Se la fatiscenza delle case degli enti
previdenziali è causa di degrado dell’intera zona urbana, ai vicini spetta il
risarcimento del danno
Di
fronte al condominio in cui abito ci sono altri due condomini di proprietà di
un ente previdenziale, che versano in condizioni fatiscenti, tali da creare
seri problemi a tutto il vicinato. Le abitazioni circostanti, infatti, stanno
subendo – a causa del degrado della zona - un notevole abbassamento del valore
di mercato. Inoltre anche la qualità della nostra vita sociale è peggiorata (molti
amici addirittura hanno paura di venirci a trovare). Come posso procedere
legalmente?
La
problematica rappresentata dal lettore purtroppo non è isolata, ma caratterizza
molte case di proprietà di enti
previdenziali (quali, ad esempio, Enasarco,
Enpaia, Enpam ecc …) non interessate da procedure di dismissione.
Molte
volte, purtroppo, i fabbricati in questione versano in condizioni di incuria e degrado tali da ripercuotersi inevitabilmente sull’intera zona
circostante e, dunque, anche su abitazioni che appartengono ad altre persone,
impedendone la piena fruibilità e determinando il decadimento della qualità
urbana.
Come
riferito dal lettore, i condomini
"in stato di abbandono" sono di proprietà di un ente previdenziale.
Ebbene,
al riguardo, è necessario innanzitutto precisare che essere proprietari di un
bene immobile comporta da un punto di vista giuridico tutta una serie di obblighi.
Obblighi
- nel caso di specie gravanti sull’ente previdenziale - non solamente nei
confronti delle persone più o meno interessate a quell’immobile (come, ad
esempio, nei confronti del conduttore nel caso di locazione, della compagine
condominiale per ciò che concerne le parti comuni, o più semplicemente nei
confronti di chi ci vive all’interno).
Ed
infatti, il dovere di mantenere un
immobile in buono stato ha come destinatari non solo coloro i quali ci
vivono dentro, ma l’intera comunità nel
cui ambito è ubicato l’immobile stesso.
Secondo
la legge [1], in particolare, è
pacifico che il proprietario dell'immobile, conservando la disponibilità giuridica,
e quindi la custodia, delle strutture murarie e degli impianti in esse
conglobati (come cornicioni, tetti, tubature idriche, ecc …), rimane responsabile in via esclusiva dei danni arrecati a terzi da dette
strutture ed impianti.
Al
riguardo, inoltre, l’articolo 58 del
Codice delle Obbligazioni, a cui maggiormente si fa riferimento nei casi
come quello di specie, recita quanto segue: «Il proprietario di un edificio o di un’altra opera è tenuto a risarcire i danni cagionati da un vizio
di costruzione o da un difetto di
manutenzione».
Nel
caso di specie, le condizioni di fatiscenza in cui versano i fabbricati posti
in prossimità al condominio in cui vive il lettore, sono tali da creare tutta
una serie di danni, che – in quanto
tali – dovranno essere risarciti.

## Estratto dei dati
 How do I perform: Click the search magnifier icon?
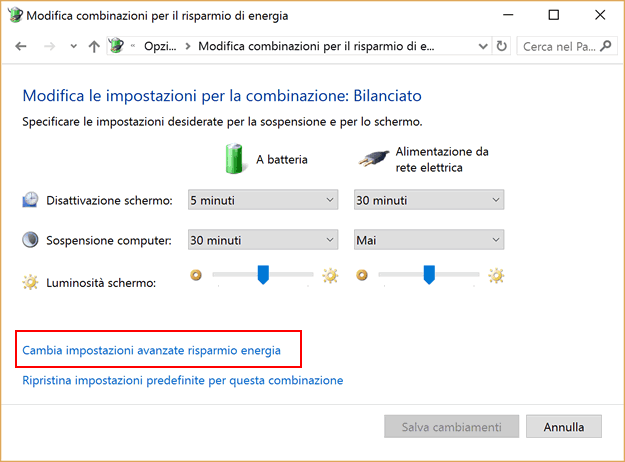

## Obiettivi
1 > Estrai dal brano sulle case degli enti previdenziali tutto il testo che va da "Se la fatiscenza" scendendo fino a "legalmente?".
2 > Quali enti previdenziali sono citati come esempio nel brano sulle case degli enti previdenziali?

## Risultati attesi
1 >
Se la fatiscenza delle case degli enti
previdenziali è causa di degrado dell’intera zona urbana, ai vicini spetta il
risarcimento del danno
Di
fronte al condominio in cui abito ci sono altri due condomini di proprietà di
un ente previdenziale, che versano in condizioni fatiscenti, tali da creare
seri problemi a tutto il vicinato. Le abitazioni circostanti, infatti, stanno
subendo – a causa del degrado della zona - un notevole abbassamento del valore
di mercato. Inoltre anche la qualità della nostra vita sociale è peggiorata (molti
amici addirittura hanno paura di venirci a trovare). Come posso procedere
legalmente?

2 > Sono citati Enasarco, Enpaia ed Enpam.